A Loja Maçônica “nasceu” bauruense. Sua primeira sessão foi realizada em 3 de agosto de 1915, no distrito de São Sebastião de Jacutinga, que pertencia a Bauru e, hoje, fica no território do município de Avaí. Na ocasião, 18 pessoas participaram da reunião.
Naquela época, o distrito tinha forte vocação comercial, além de vários hotéis, serrarias e curtume, e a população era formada por sírios, portugueses, libaneses e espanhóis, a maioria deles alfabetizado, uma condição básica para que se tornassem maçons.

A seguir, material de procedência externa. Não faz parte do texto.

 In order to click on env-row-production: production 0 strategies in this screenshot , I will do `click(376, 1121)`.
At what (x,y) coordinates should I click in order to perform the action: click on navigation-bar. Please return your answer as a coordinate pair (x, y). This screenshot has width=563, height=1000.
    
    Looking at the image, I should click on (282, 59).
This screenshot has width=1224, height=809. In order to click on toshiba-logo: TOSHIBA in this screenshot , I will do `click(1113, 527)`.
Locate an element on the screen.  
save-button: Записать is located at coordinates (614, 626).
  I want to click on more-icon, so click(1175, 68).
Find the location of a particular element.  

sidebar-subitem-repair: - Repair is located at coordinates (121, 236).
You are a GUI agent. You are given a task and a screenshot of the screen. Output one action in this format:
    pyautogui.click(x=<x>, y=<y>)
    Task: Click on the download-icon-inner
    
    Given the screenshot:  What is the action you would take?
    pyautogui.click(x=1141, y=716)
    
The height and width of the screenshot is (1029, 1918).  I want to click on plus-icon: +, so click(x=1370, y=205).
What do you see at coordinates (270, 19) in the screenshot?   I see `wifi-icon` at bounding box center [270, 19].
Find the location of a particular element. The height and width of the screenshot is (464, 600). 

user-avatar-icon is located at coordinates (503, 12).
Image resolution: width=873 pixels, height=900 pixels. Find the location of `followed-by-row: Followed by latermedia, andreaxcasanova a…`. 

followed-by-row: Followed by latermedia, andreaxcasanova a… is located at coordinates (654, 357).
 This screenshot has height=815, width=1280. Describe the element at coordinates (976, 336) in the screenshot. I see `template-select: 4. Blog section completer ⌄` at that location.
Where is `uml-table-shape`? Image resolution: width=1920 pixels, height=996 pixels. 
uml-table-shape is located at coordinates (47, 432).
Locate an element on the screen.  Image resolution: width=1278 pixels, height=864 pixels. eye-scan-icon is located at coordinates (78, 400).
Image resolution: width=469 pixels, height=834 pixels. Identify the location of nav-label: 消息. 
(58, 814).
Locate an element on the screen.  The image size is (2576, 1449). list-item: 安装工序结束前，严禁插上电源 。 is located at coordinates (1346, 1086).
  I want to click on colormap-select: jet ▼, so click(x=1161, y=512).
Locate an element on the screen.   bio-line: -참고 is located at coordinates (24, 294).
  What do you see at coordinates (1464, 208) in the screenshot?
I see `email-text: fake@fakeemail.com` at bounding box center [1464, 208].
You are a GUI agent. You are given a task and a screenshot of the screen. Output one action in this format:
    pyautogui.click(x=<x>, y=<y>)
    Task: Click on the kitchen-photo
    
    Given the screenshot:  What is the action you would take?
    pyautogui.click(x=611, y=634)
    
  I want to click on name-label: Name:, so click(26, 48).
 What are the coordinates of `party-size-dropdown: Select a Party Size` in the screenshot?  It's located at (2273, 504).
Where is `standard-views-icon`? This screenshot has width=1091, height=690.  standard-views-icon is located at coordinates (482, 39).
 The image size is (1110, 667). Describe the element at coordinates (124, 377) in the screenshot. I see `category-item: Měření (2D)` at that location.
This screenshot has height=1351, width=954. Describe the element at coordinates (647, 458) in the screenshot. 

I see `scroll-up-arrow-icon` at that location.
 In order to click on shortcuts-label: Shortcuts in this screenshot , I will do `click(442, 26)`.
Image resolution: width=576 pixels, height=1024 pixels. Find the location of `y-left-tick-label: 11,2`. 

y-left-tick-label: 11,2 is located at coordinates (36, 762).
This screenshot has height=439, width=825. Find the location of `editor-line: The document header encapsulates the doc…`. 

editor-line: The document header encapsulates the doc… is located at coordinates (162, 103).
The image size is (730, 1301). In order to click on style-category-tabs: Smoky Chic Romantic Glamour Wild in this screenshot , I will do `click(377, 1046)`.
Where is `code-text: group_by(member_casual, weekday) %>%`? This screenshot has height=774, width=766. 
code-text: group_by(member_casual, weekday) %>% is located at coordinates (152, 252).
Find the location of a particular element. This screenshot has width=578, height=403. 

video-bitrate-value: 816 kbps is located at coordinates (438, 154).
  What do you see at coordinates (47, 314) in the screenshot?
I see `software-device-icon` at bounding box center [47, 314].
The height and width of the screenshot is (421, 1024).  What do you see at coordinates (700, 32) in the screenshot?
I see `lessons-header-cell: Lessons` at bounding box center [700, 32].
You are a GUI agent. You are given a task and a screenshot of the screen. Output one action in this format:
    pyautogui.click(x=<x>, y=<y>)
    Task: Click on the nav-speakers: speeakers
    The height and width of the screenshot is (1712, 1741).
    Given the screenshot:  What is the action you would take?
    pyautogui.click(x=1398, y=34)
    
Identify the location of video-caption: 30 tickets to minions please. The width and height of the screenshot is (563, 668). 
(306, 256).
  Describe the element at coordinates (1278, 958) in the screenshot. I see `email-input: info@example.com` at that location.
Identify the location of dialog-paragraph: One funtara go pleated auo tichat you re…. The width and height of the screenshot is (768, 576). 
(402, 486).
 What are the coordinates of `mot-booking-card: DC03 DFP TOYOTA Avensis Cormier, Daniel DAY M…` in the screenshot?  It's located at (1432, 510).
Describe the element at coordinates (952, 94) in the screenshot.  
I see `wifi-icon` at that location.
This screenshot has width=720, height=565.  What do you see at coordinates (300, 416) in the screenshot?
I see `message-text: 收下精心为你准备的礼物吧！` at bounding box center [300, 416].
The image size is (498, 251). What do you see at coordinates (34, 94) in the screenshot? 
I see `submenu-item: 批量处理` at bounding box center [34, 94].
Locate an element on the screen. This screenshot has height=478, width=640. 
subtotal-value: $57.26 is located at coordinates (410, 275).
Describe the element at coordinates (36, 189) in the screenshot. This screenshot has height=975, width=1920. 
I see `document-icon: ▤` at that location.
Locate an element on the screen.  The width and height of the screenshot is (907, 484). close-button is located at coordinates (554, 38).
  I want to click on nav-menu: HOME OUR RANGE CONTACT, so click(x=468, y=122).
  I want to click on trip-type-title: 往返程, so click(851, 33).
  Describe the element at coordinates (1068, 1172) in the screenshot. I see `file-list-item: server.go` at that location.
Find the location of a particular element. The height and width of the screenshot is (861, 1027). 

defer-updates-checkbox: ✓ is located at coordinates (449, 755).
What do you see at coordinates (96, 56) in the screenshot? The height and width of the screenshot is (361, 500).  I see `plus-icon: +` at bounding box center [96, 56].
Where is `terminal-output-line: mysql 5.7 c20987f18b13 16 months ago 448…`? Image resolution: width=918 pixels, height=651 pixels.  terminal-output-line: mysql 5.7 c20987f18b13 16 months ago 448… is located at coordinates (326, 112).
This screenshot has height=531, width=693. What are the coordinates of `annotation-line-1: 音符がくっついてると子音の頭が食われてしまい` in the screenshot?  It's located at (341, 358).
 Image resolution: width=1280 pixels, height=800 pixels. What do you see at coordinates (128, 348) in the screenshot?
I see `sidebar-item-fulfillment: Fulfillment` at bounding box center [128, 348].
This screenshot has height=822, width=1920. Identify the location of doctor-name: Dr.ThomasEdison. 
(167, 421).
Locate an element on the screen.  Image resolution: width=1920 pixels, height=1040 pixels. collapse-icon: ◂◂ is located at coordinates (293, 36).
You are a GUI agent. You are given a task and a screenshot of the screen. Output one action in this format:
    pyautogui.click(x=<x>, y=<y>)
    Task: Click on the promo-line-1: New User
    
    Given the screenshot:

Membros da Loja Maçônica Arquitetos de Ormuzd de Bauru, fundada alguns anos antes a partir da fusão de duas lojas maçônicas da cidade (Arquitetos e Ormuzd), perceberam o potencial do distrito para a maçonaria, já que a alfabetização era rara na época.
A partir daí, foi fundada a Loja Maçônica Noroeste do Brasil. O nome foi escolhido em homenagem à estrada de ferro que alcançava seu território, partindo da gare central de Bauru.
Quatro meses depois, com a presença de comitiva do “Grande Oriente de São Paulo”, instituição maçônica mais antiga do estado, ocorreu a cerimônia de regularização da loja, que já contava com 21 obreiros. Até 1919, quando foi fundado Avaí, ela permaneceu bauruense.
História
A tradicional e centenária Loja Maçônica Noroeste do Brasil de Avaí teve forte atuação na maçonaria brasileira. Muitos de seus membros, nestes 100 anos, contribuíram com a fundação de lojas maçônicas em Duartina, Pirajuí, Garça, Cafelândia, Araçatuba, Penápolis, Piraju, Andradina, Três Lagoas e Campo Grande, Mato Grosso do Sul.
Em Bauru, os obreiros fundaram nos anos 70 a Loja Maçônica Deus, Pátria e Família e, em 1988, a Loja Acácia Bauruense, consideradas fortes colunas da maçonaria bauruense.
Durante os 100 anos de história, a Noroeste do Brasil sempre esteve presente em ações filantrópicas e benfeitorias em Avaí, atuando em campanhas visando à arrecadação de fundos para a Santa Casa e o Hospital Lauro de Souza Lima (antigo Leprosário Aimorés). Hoje, a Loja Maçônica é presidida pelo mestre Wanderlei Guilherme.